↓↓↓
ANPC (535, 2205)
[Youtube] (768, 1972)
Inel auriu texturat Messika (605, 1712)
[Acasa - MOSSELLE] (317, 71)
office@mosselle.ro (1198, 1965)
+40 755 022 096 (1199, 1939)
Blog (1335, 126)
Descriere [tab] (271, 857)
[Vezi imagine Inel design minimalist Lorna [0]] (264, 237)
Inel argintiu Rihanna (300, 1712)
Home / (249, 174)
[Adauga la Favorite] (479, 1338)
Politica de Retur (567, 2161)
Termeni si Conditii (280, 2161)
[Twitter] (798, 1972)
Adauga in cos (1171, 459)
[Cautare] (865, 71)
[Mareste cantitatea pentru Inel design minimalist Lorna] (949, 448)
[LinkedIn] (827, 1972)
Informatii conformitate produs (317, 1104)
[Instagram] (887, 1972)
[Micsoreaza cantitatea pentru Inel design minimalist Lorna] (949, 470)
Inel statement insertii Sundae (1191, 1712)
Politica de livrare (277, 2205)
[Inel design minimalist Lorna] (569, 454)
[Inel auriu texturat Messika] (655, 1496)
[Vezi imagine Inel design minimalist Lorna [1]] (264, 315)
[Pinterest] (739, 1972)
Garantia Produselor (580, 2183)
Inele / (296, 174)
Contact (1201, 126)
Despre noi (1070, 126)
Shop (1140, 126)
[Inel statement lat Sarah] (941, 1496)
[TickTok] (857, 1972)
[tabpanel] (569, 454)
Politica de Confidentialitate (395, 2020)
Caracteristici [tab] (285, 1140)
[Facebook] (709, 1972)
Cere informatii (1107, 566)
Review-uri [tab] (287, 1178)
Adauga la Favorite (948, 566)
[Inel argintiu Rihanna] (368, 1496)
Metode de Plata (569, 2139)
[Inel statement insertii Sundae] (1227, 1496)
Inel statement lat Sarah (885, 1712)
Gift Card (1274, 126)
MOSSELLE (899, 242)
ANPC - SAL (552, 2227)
↑↑↑
Once more, write out all of the entries above exactly.

ANPC (535, 2205)
[Youtube] (768, 1972)
Inel auriu texturat Messika (605, 1712)
[Acasa - MOSSELLE] (317, 71)
office@mosselle.ro (1198, 1965)
+40 755 022 096 (1199, 1939)
Blog (1335, 126)
Descriere [tab] (271, 857)
[Vezi imagine Inel design minimalist Lorna [0]] (264, 237)
Inel argintiu Rihanna (300, 1712)
Home / (249, 174)
[Adauga la Favorite] (479, 1338)
Politica de Retur (567, 2161)
Termeni si Conditii (280, 2161)
[Twitter] (798, 1972)
Adauga in cos (1171, 459)
[Cautare] (865, 71)
[Mareste cantitatea pentru Inel design minimalist Lorna] (949, 448)
[LinkedIn] (827, 1972)
Informatii conformitate produs (317, 1104)
[Instagram] (887, 1972)
[Micsoreaza cantitatea pentru Inel design minimalist Lorna] (949, 470)
Inel statement insertii Sundae (1191, 1712)
Politica de livrare (277, 2205)
[Inel design minimalist Lorna] (569, 454)
[Inel auriu texturat Messika] (655, 1496)
[Vezi imagine Inel design minimalist Lorna [1]] (264, 315)
[Pinterest] (739, 1972)
Garantia Produselor (580, 2183)
Inele / (296, 174)
Contact (1201, 126)
Despre noi (1070, 126)
Shop (1140, 126)
[Inel statement lat Sarah] (941, 1496)
[TickTok] (857, 1972)
[tabpanel] (569, 454)
Politica de Confidentialitate (395, 2020)
Caracteristici [tab] (285, 1140)
[Facebook] (709, 1972)
Cere informatii (1107, 566)
Review-uri [tab] (287, 1178)
Adauga la Favorite (948, 566)
[Inel argintiu Rihanna] (368, 1496)
Metode de Plata (569, 2139)
[Inel statement insertii Sundae] (1227, 1496)
Inel statement lat Sarah (885, 1712)
Gift Card (1274, 126)
MOSSELLE (899, 242)
ANPC - SAL (552, 2227)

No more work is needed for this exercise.